Review Round-Up

Blog · Posted February 9, 2024

Roz, Vicky and Sarah have brought together their favourite recent reads.

It has been a while since we have done a review round-up and we have a big list of recommendations for you! Whether you are in need of some page-turning crime to get you out of a slump or a literary gem that makes you appreciate the beauty of words, we have got you covered. So, without further ado, let’s see what Roz, Vicky and Sarah are currently recommending…


Birnam Wood by Eleanor Catton (Reviewed by Roz)
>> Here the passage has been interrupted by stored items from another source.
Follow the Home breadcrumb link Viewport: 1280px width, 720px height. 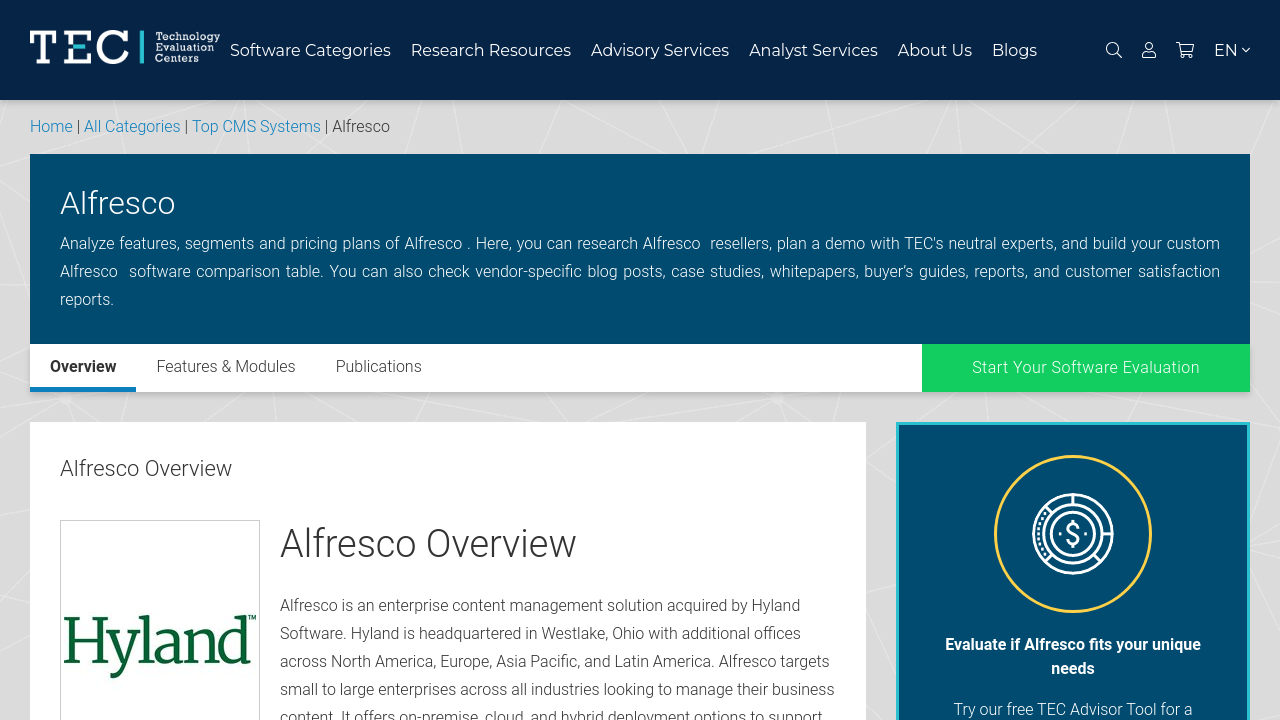coord(51,127)
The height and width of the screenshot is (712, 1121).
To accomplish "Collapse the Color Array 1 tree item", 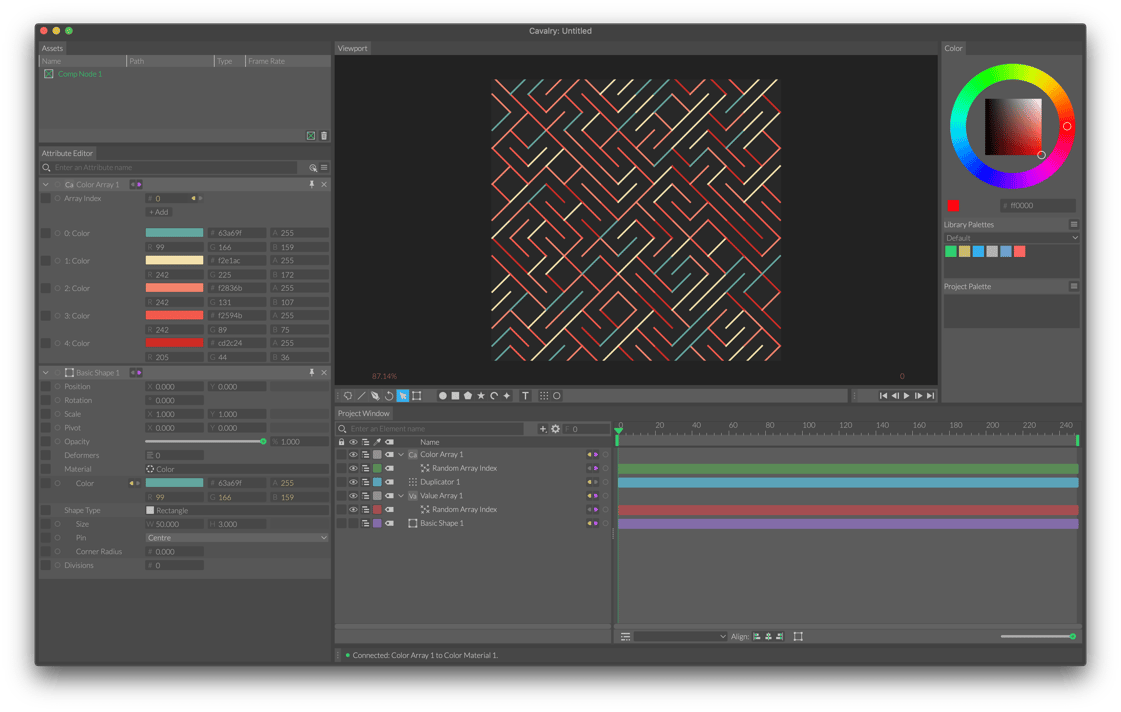I will pyautogui.click(x=401, y=455).
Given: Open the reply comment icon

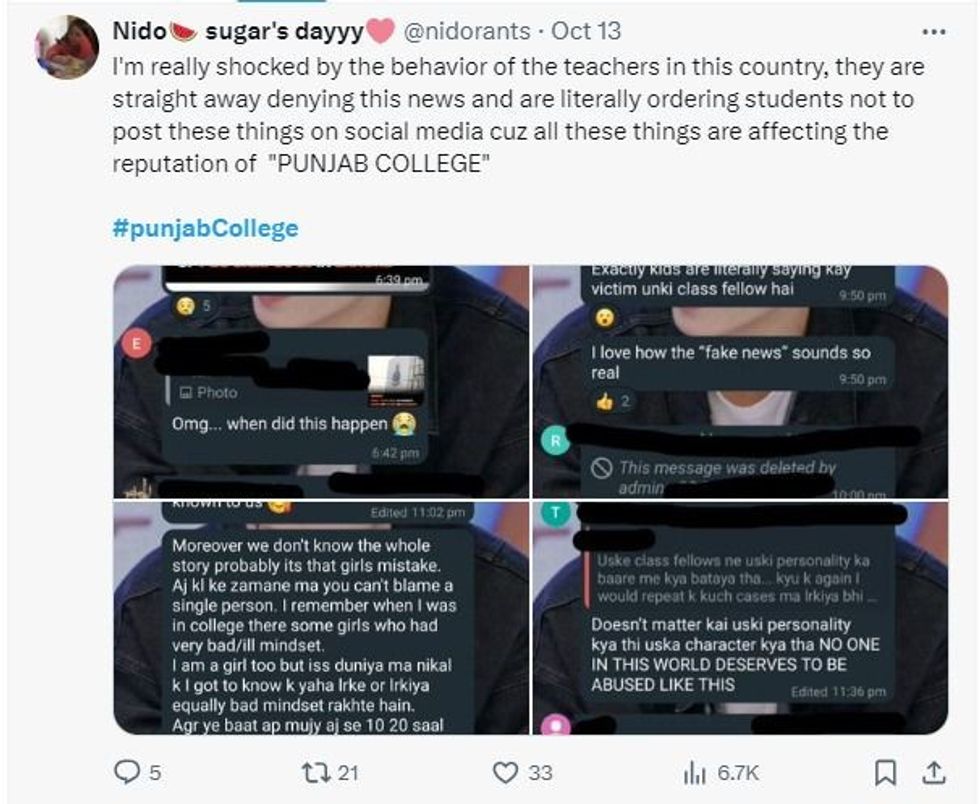Looking at the screenshot, I should (127, 772).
Catton was the youngest ever winner of the Booker Prize with her debut, The Luminaries.  She deserves a medal for successfully navigating the treacherous waters of the ‘tricky second novel’ with Birnam Wood, a gripping eco-thriller set in New Zealand.

Mira Bunting is the driving force in a guerilla gardening group with a mission to grow crops anywhere they can find.  She’s ambitious to take things to the next level and spots an opportunity with a seemingly unoccupied farm.  American billionaire, Robert Lemoine also has ‘end-of-the-world bunker’ plans for the same space.  The two, ostensibly polar opposites, are each disruptors in their different ways.  Can they work together? 

There is a powerful, yes, Shakespearean, momentum to the plot and Catton’s writing is glorious throughout.

Buy Birnam Wood

The New Life by Tom Crewe (Reviewed by Sarah) 

This is a passionate debut novel that asks us to look at each character with clarity and care before we judge the actions they take to protect themselves. Crewe’s writing is rich and contemporary, despite the novel’s Victorian setting, and prompts us to unpick moral dilemmas that could still be classed as relevant today. He draws a unique but complex portrait of Victorian societal expectations and those who were restricted by them but wished to fight for change.

Buy The New Life

Cuddy by Benjamin Myers (Reviewed by Vicky) 

A beautiful, lyrical book whose words sing from the page. Benjamin Myers has told the story of St Cuthbert in a completely new and creative way. After the death of their beloved Cuddy, we follow the holy men who now travel with his body to find a safe burial site. From Lindisfarne they eventually end their journey in Durham where a magnificent cathedral is built for the saint to rest. From there, Myers goes through the centuries to tell stories from other residents of the famed city. Here there is continuity, faith and an unending love for the North East.

Cuddy left me with a full heart. A book that forces you to slow down lest you finish it too soon. 

Buy Cuddy

Fearless by M.W. Craven (Reviewed by Roz)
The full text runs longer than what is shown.